Hi, there is a great garden centre near Lousa (not sure how far that is from you?)...it is called PluriJardin and on the En342 and we have bought lots of fruit trees and shrubs from there and they have all grown really well. They also sell strawberries and raspberry bushes etc at low prices. We bought a massive grow bag full of strawberries a few weeks ago at 8 euros and they are full of lovely juicy strawberries already yummy!


----------



## Diane1

*garden centre*

Hi i have live on the silver coast there is a big garden centre just before you hit the AI in Aviras before you join the m/way its well stocked and not exspensive then another garden centre not to big just of the A8 turning for bomberall /delgarder its the first turning you see for bomberall just as you come to the cross rd its on your right cant miss it if you need any more info just ask dbeen here 5 years diaane1


----------



## martinsfam

Diane1 said:


> Hi i have live on the silver coast there is a big garden centre just before you hit the AI in Aviras before you join the m/way its well stocked and not exspensive then another garden centre not to big just of the A8 turning for bomberall /delgarder its the first turning you see for bomberall just as you come to the cross rd its on your right cant miss it if you need any more info just ask dbeen here 5 years diaane1



Thanks Diane,

we are still only coming over on holiday at the moment - will be there in July. will keep in touch.


----------



## martinsfam

martinsfam said:


> Thanks Diane,
> 
> we are still only coming over on holiday at the moment - will be there in July. will keep in touch.


Hi Diane, not quite sure how to use the site to contact individuals but was wondering if you would know rhe best place to buy a small tumble dryer?
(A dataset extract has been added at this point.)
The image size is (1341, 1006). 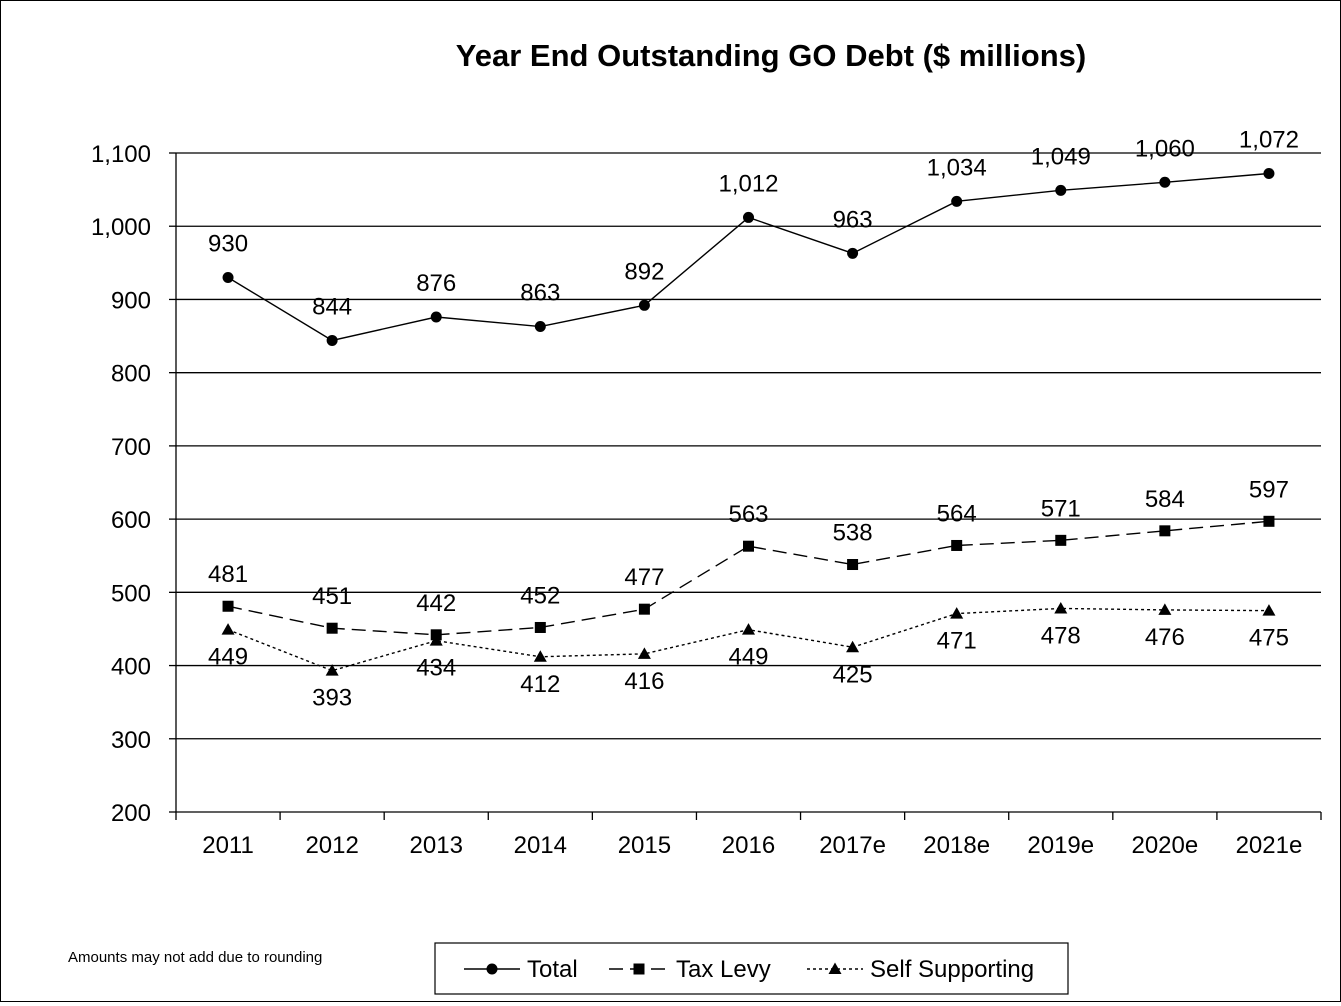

I am bringing my 2 grandchildren (8 and 18mths)over with me in July and dont fancy searching for one with the kids tagging along..lol


----------



## David Phillips

*Plant Nursery*



SkynFelix said:


> Hi, there is a great garden centre near Lousa (not sure how far that is from you?)...it is called PluriJardin and on the En342 and we have bought lots of fruit trees and shrubs from there and they have all grown really well. They also sell strawberries and raspberry bushes etc at low prices. We bought a massive grow bag full of strawberries a few weeks ago at 8 euros and they are full of lovely juicy strawberries already yummy!


Hi 
I visited this garden centre only a few weeks ago and can thoroughly recommend them.If you drive on the main road between Miranda and Lousa you will see the Nursery set to the right of the slip road turn of to Lousa.We managed to strike a few good deals with them and after spending about 130 euros with them they also gave a free gift of a Mandeville.(The son speaks English quite well which is a great advantage)


----------



## canoeman

Bigger garden centre opposite Marble factory on N17 Vila nova de Poiares, and for mature trees, shrubs of all ages sizes and much much more take Coimbra turning from roundabout heading towards N17 at traffic light controlled bridge at Foz de Arouce where one of Napoleons armies lost an Eagle and Wellington was billeted during Battle of Busacao turn immediately right onto M552 heading towards Casa da Ermio just past Olive Oil factory what we always refereed to as the Field are acres of plants for sale and further up past the N236 flyover are specialist rose, camelia and Azalea nurseries.

Keep an eye on local markets February time large variety of bare rooted fruit trees for sale at a fraction of cost of G/C potted and I find taker better plus they tend to be varieties suitable to area your in


----------